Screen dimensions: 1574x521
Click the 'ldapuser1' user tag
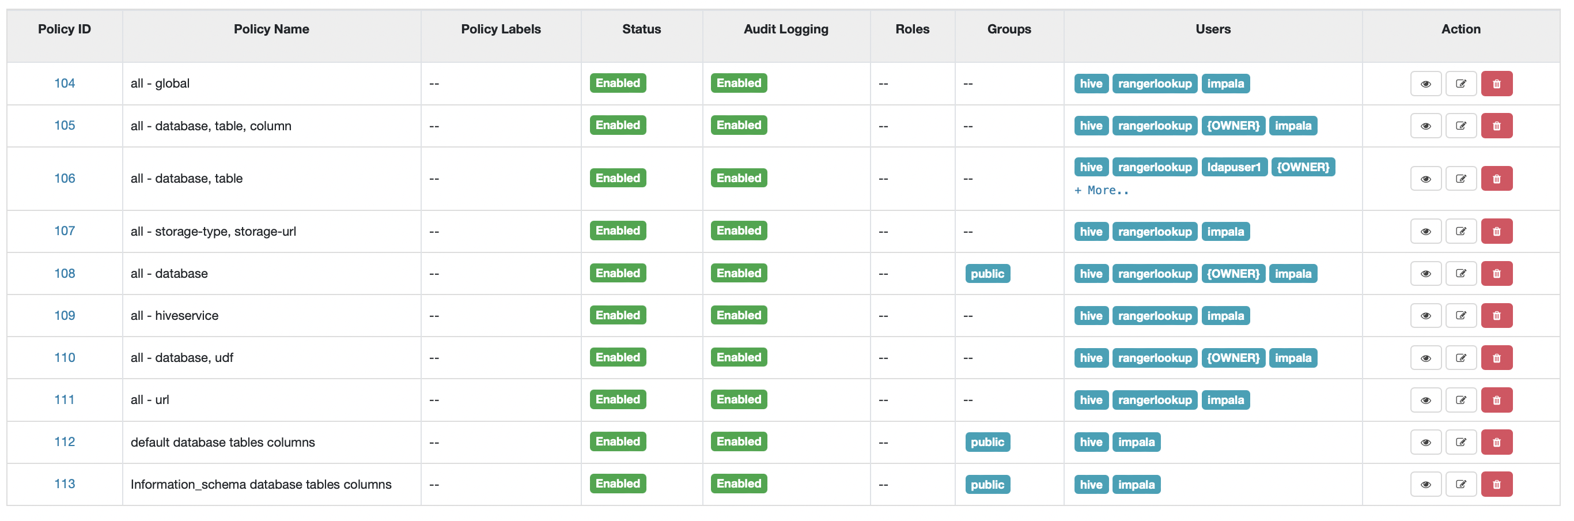click(x=1233, y=167)
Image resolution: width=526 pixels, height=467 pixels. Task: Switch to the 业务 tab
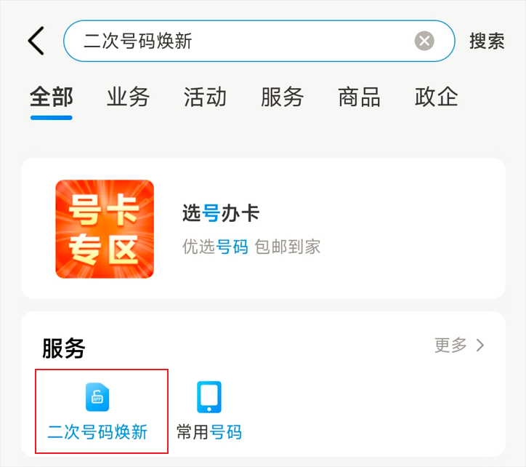[128, 97]
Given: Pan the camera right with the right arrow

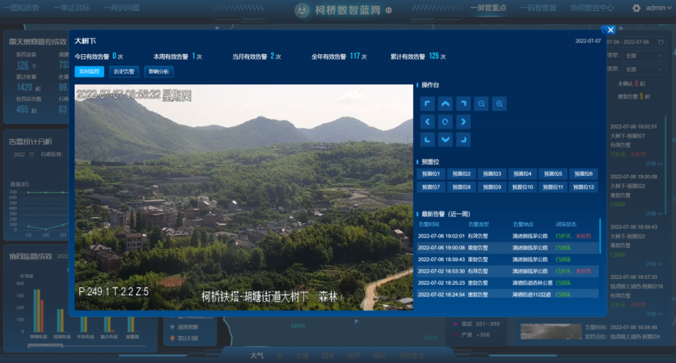Looking at the screenshot, I should tap(463, 122).
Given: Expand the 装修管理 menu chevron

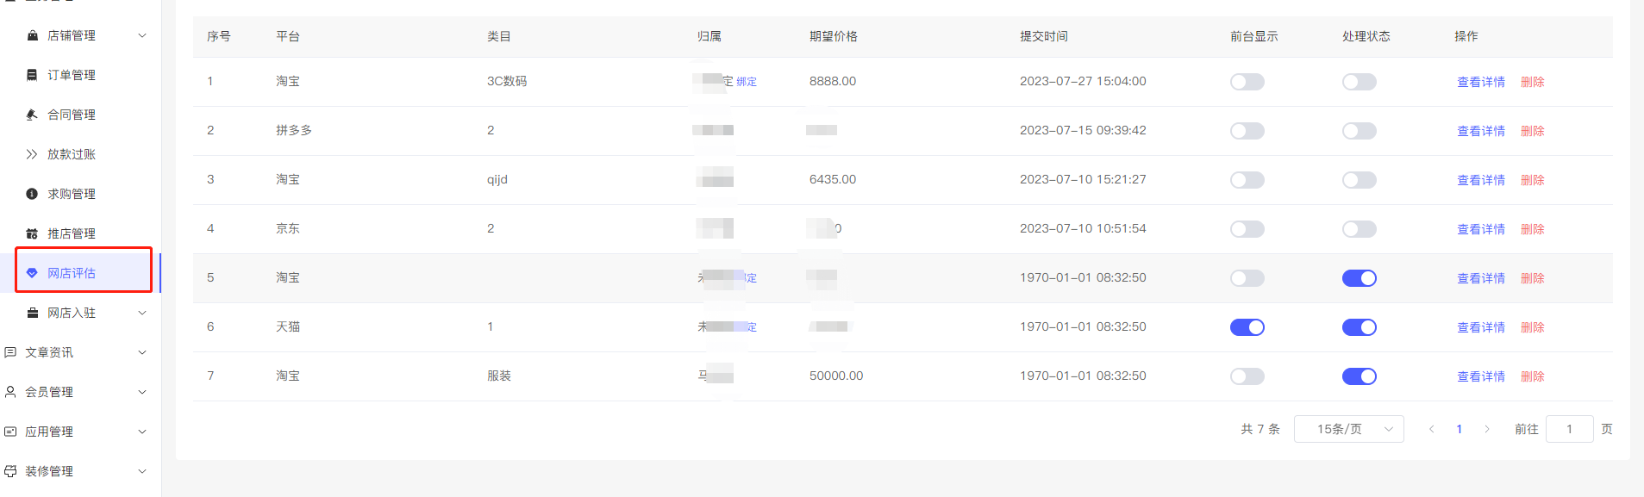Looking at the screenshot, I should tap(142, 471).
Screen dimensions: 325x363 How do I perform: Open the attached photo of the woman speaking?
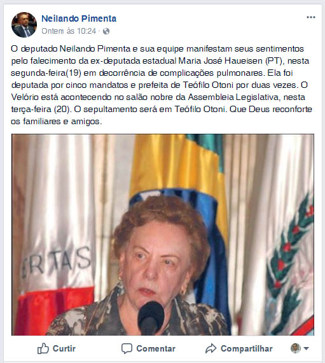(163, 234)
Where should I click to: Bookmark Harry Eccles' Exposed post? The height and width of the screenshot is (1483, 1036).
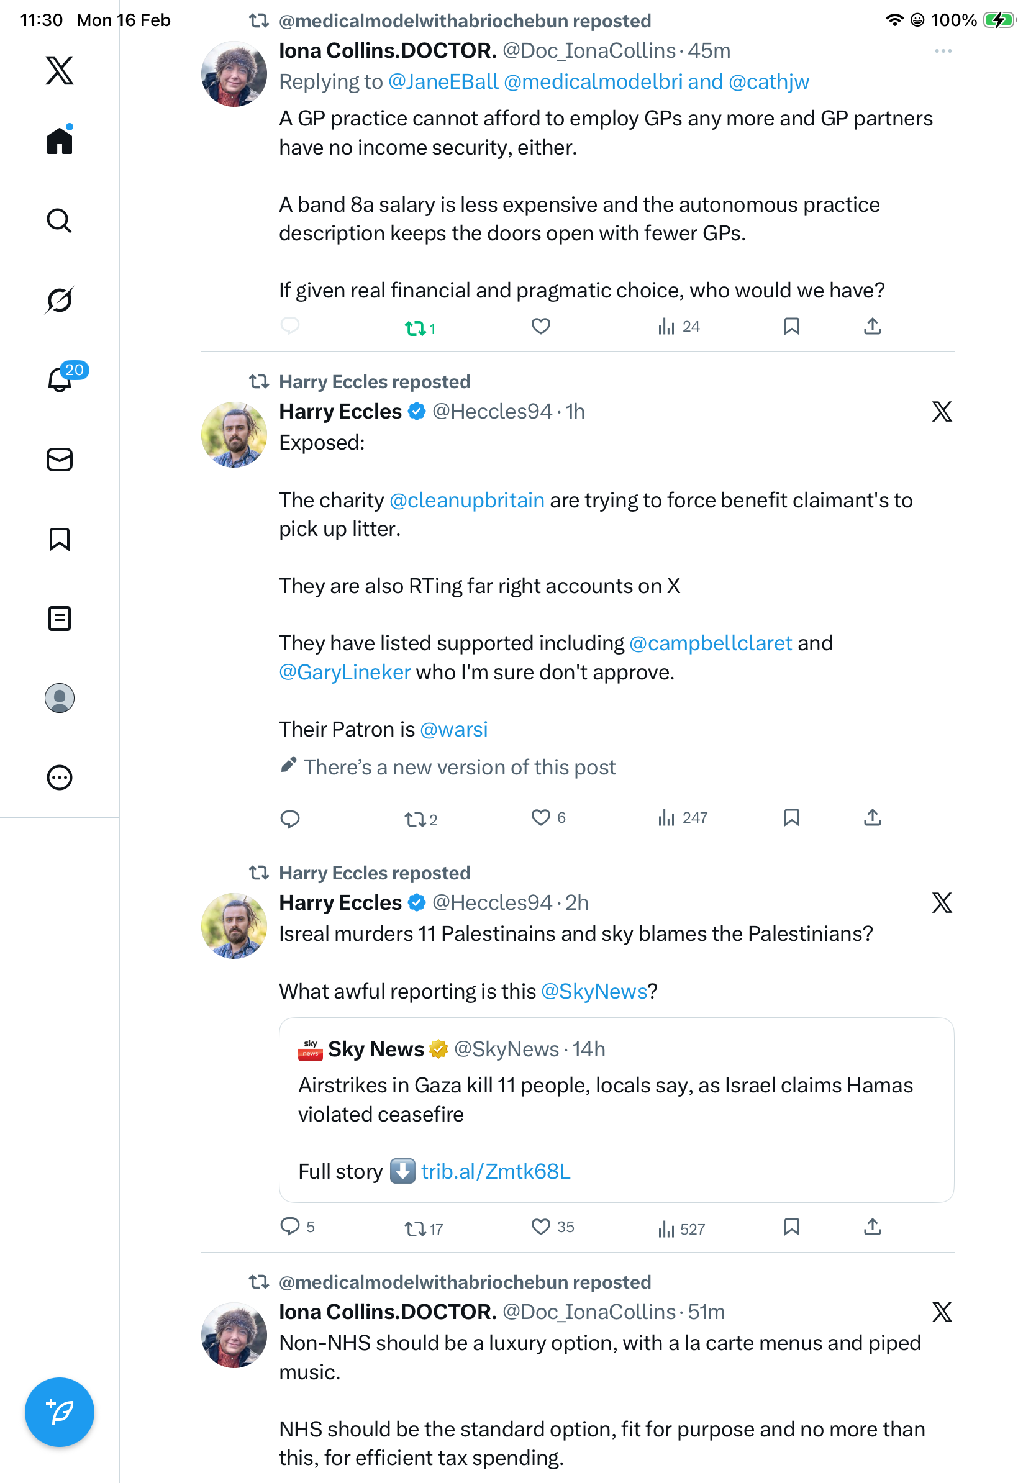(791, 818)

→ Goal: Can you set down every line of the data above word for word, leaving out the pictures?

→ Task solution:
Screen dimensions: 1574x521
Click the 'ldapuser1' user tag
click(x=1233, y=167)
Image resolution: width=526 pixels, height=467 pixels. Task: Switch to the 业务 tab
[128, 97]
Given: Pan the camera right with the right arrow

Looking at the screenshot, I should tap(463, 122).
Given: Expand the 装修管理 menu chevron

Looking at the screenshot, I should tap(142, 471).
Screen dimensions: 325x363 How do I perform: Open the attached photo of the woman speaking?
(163, 234)
Where should I click to: Bookmark Harry Eccles' Exposed post? The height and width of the screenshot is (1483, 1036).
(791, 818)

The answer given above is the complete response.